The following article is taken from Sun Microsystem's Web site: Writing for the Web by Jakob Nielsen distinguished engineer; PJ Schemenaur, technical editor; and Jonathan Fox, editor-in-chief, www.sun.com The original article may be found, in its entirety, at: http://www.sun.com/980713/webwriting/index.html
Writing for the Web
You can double the usability of your web site by following these guidelines: for two sample sites studied in Sun's Science Office, we improved measured usability by 159% and 124% by rewriting the content according to the guidelines.
Writing for the Web is very different from writing for print:
- 79% of users scan the page instead of reading word-for-word
- Reading from computer screens is 25% slower than from paper
- Web content should have 50% of the word count of its paper equivalent
The Difference Between Paper and Online Presentation
In print, your document forms a whole and the user is focused on the entire set of information.
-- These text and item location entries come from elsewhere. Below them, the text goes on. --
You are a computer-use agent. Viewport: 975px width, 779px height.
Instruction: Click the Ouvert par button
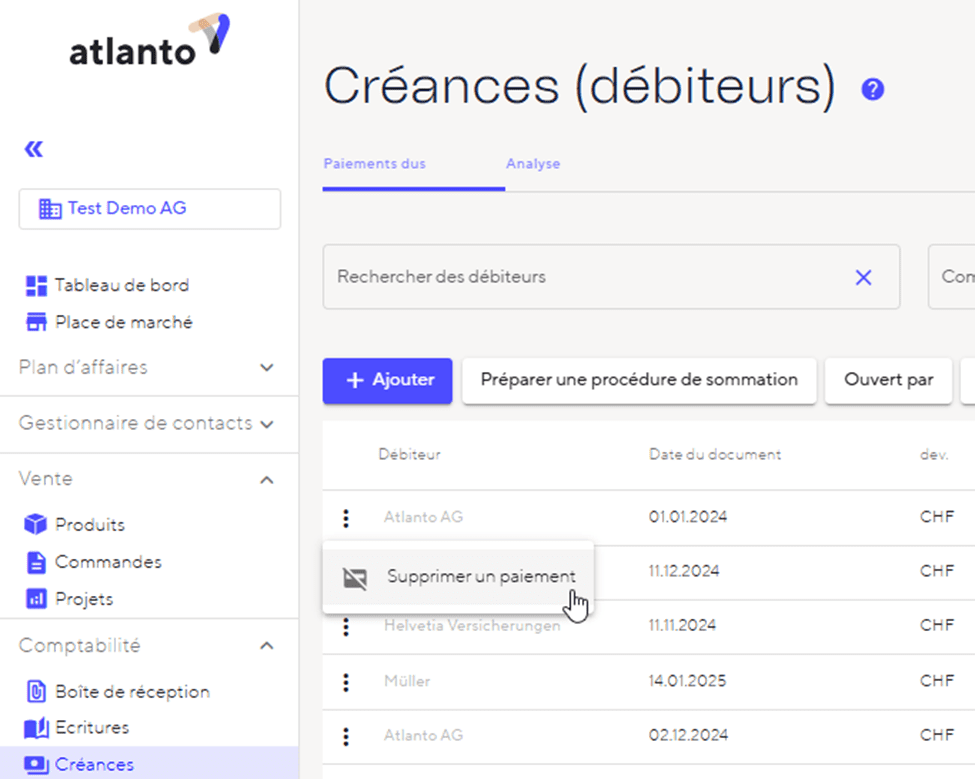pyautogui.click(x=888, y=380)
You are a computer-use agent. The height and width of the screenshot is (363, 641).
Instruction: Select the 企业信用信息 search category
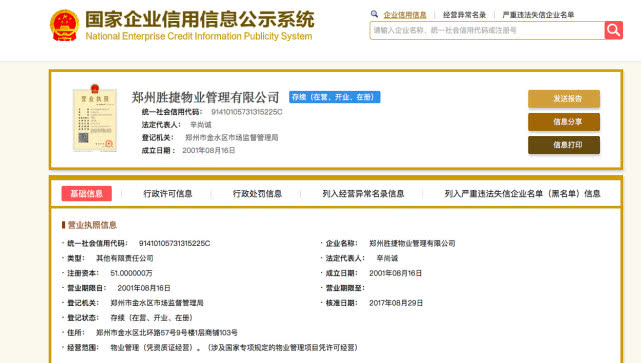(x=405, y=15)
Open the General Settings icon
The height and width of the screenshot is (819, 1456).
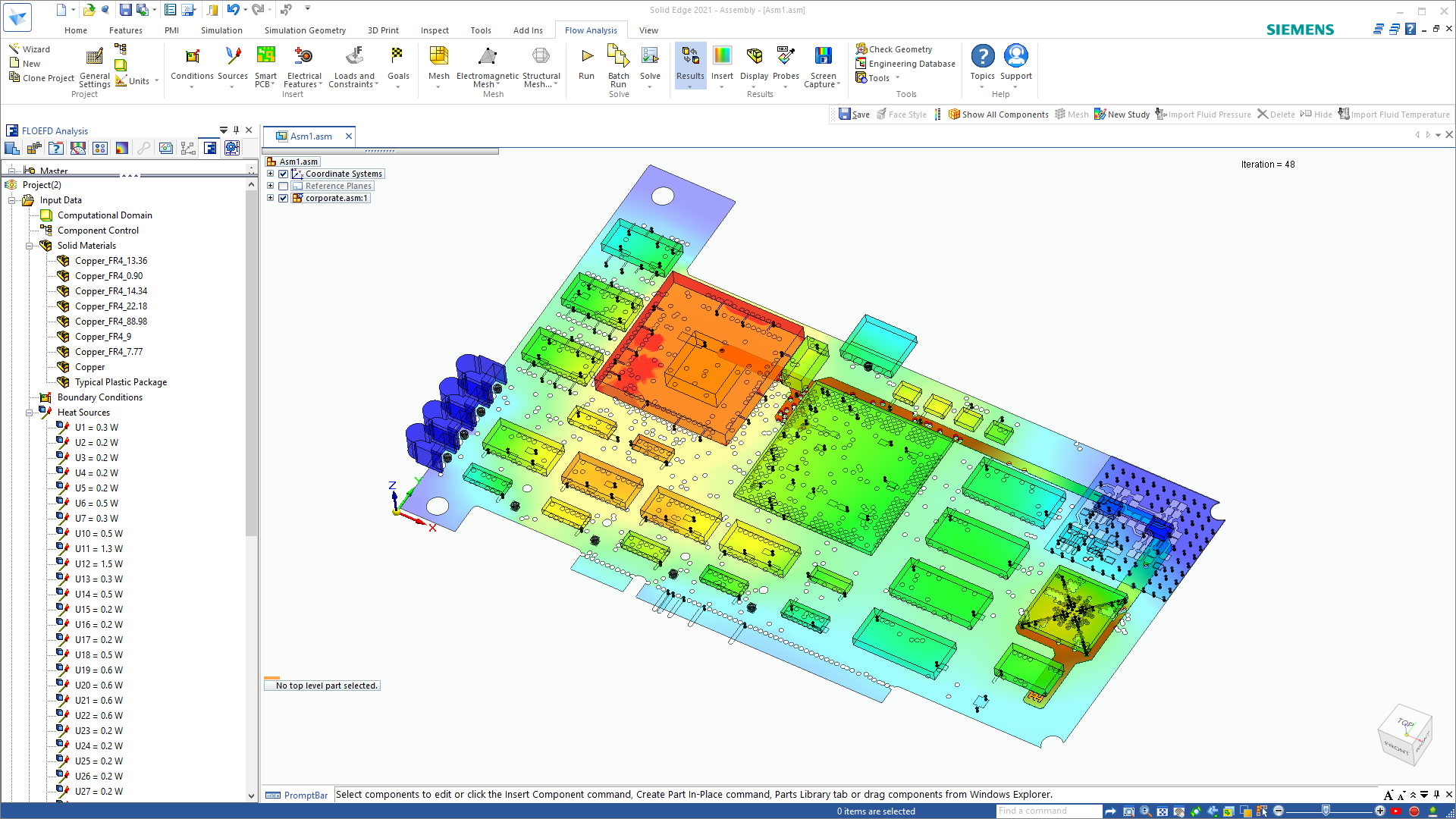click(95, 58)
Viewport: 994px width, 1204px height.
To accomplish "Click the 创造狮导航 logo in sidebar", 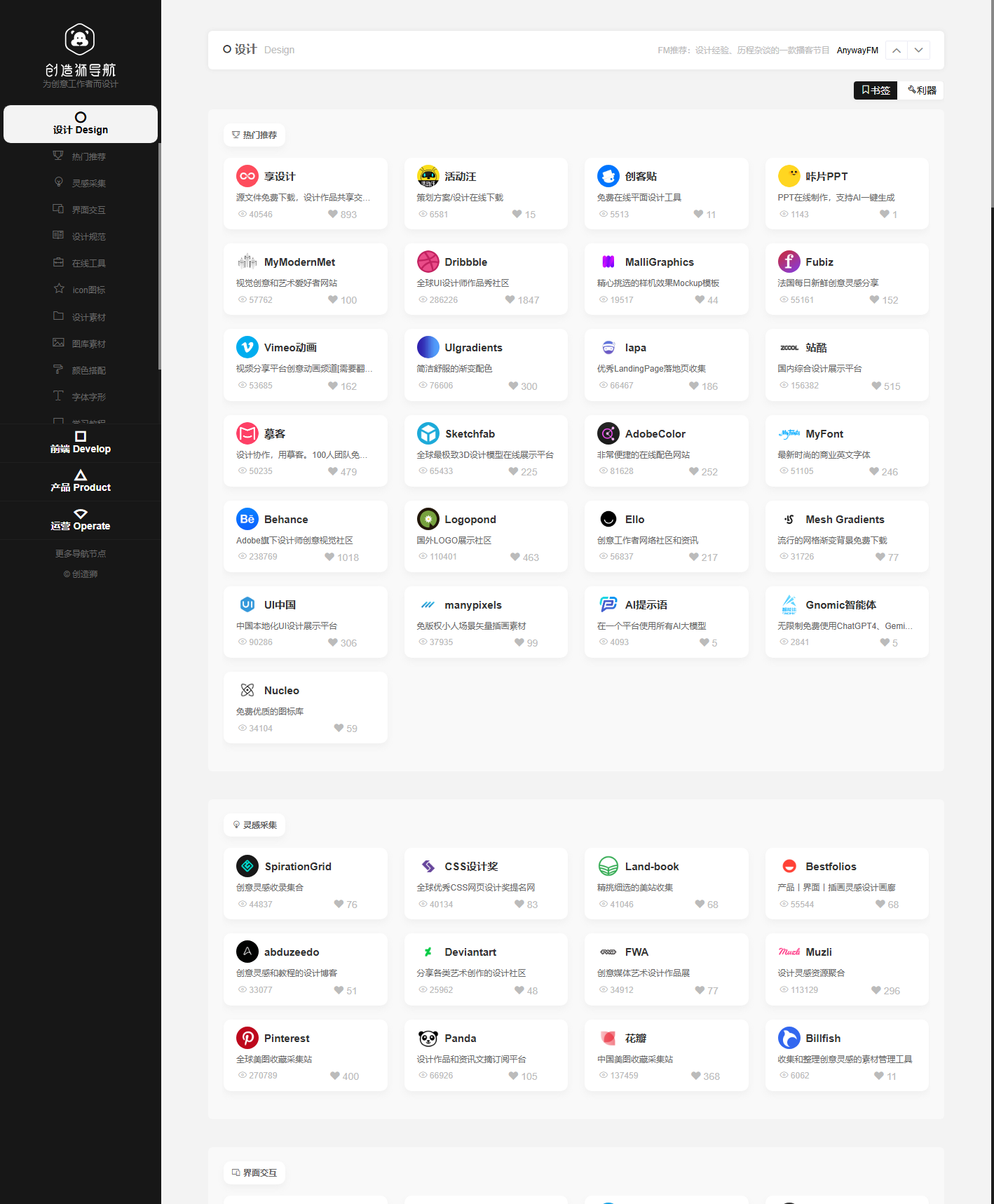I will (80, 56).

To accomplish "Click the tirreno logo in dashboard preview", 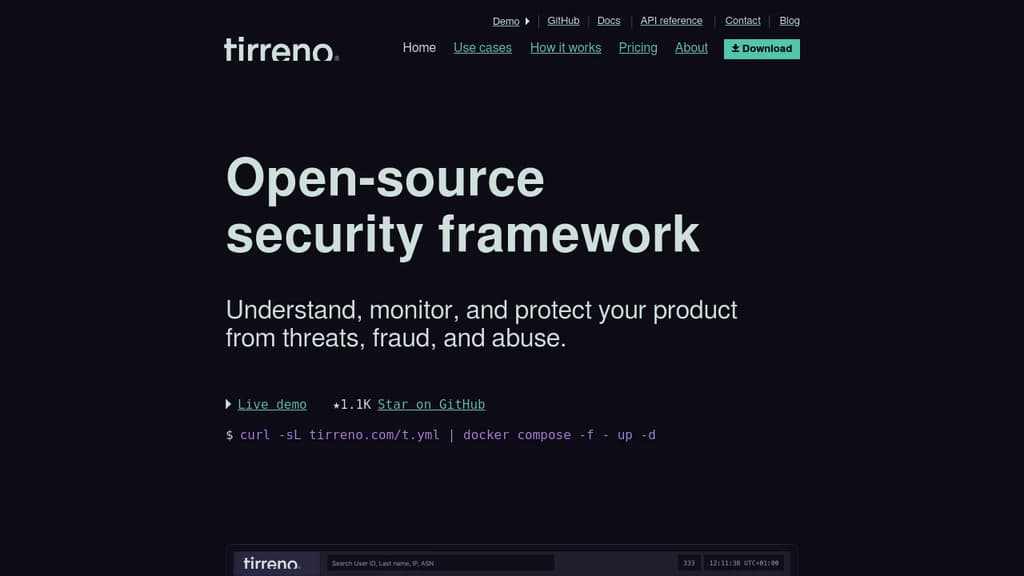I will (272, 563).
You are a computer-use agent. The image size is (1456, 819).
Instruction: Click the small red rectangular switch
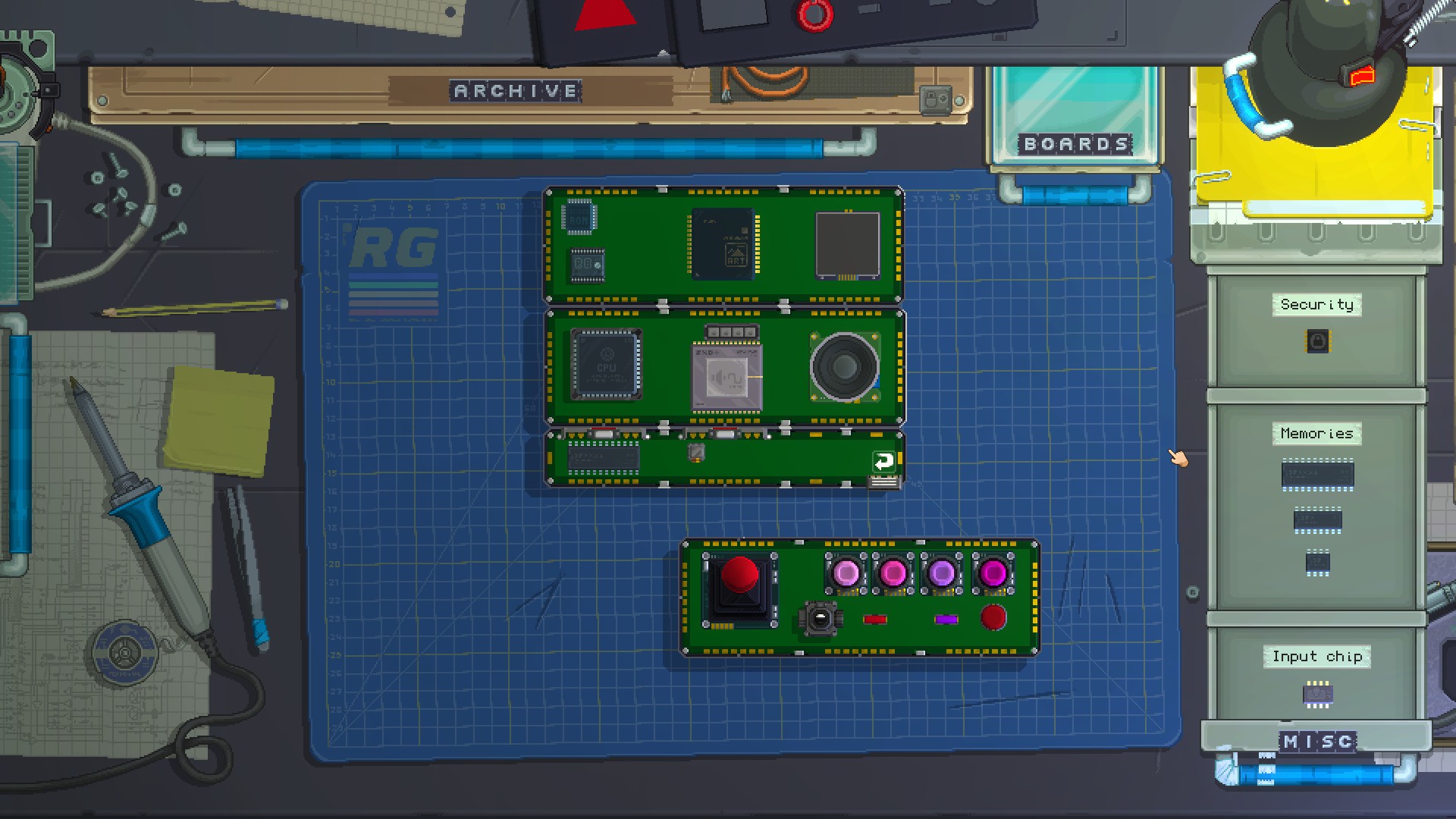click(875, 620)
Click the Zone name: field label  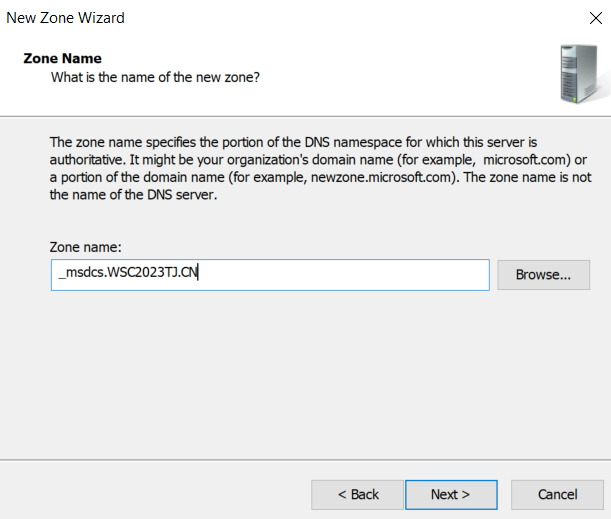[x=85, y=247]
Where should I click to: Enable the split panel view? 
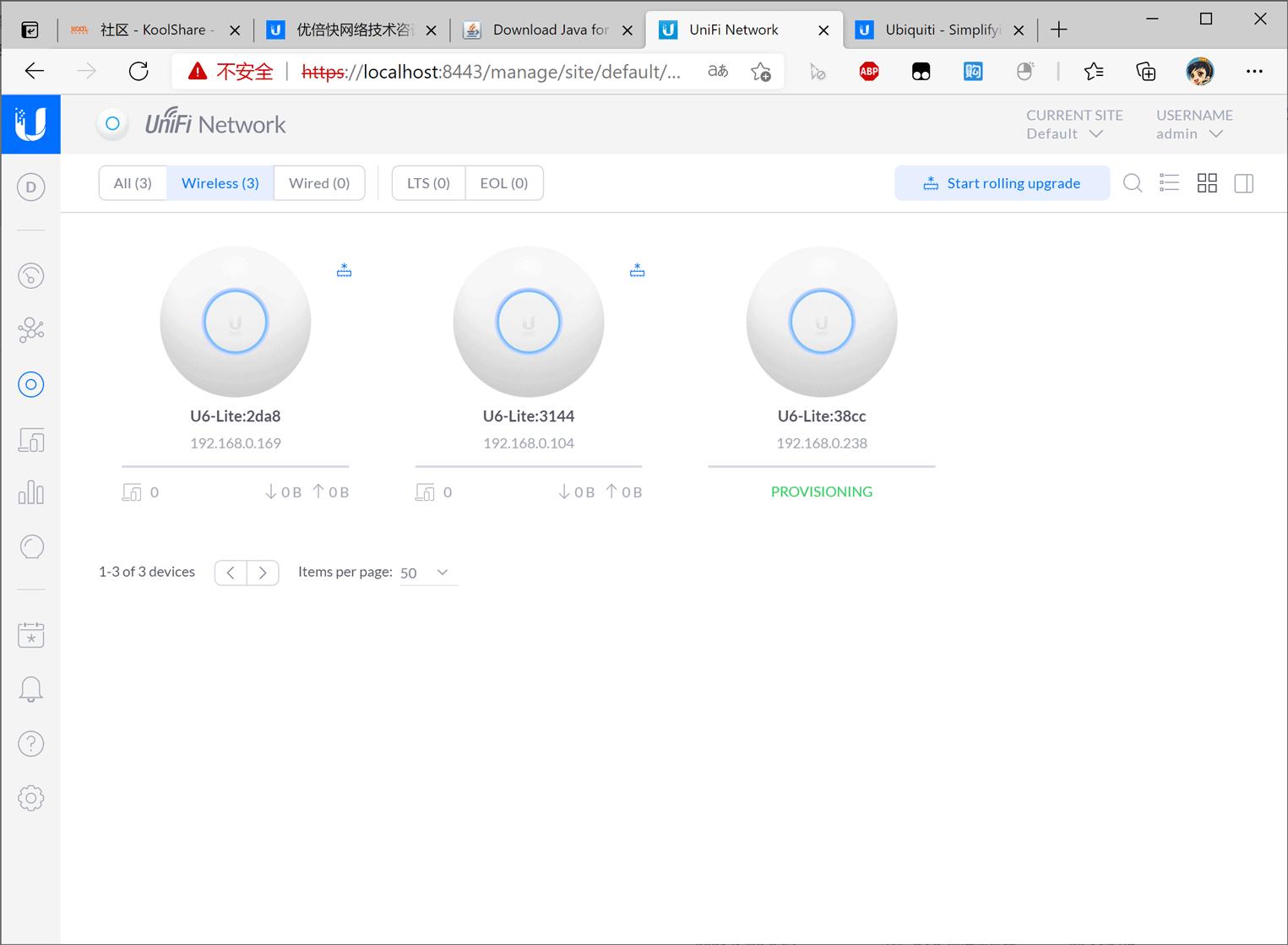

On the Web, you need to split each document into multiple hyperlinked pages since users are not willing to read long pages.
Users can enter a site at any page and move between pages as they chose, so make every page independent and explain its topic without assumptions about the previous page seen by the user.
Link to background or explanatory information to help users who do not have the necessary knowledge to understand or use the page.
Make the word count for the online version of a given topic about half the word count used when writing for print: Users find it painful to read too much text on screens, and they read about 25 percent more slowly from screens than from paper.
Users don't like to scroll through masses of text, so put the most important information at the top.
Web users are impatient and critical: They have not chosen your site because you are great but because they have something they need to do. Write in the "news you can use" style to allow users to quickly find the information they want.
Credibility is important on the Web where users connect to unknown servers at remote locations. You have to work to earn the user's trust, which is rapidly lost if you use exaggerated claims or overly boastful language; avoid "marketese" in favor of a more objective style.
A few hyperlinks to other sites with supporting information increase the credibility of your pages. If at all possible, link quotes from magazine reviews and other articles to the source.
The Web is an informal and immediate medium, compared to print, so users appreciate a somewhat informal writing style and small amounts of humor.
Do not use clever or cute headings since users rely on scanning to pick up the meaning of the text.
Limit the use of metaphors, particularly in headings: Users might take you literally.
Use simple sentence structures: Convoluted writing and complex words are even harder to understand online.
Puns do not work for international users; find some other way to be humorous.
Add bylines and other ways of communicating some of your personality. (This also increases credibility.)
The Web is a fluid medium: Update pages as time goes by to reflect all changes. Statistics, numbers, and examples all need to be recent or credibility suffers.
For example: Before a conference, the page about the event might point to a registration form; afterward, point to slides or presentation transcripts instead.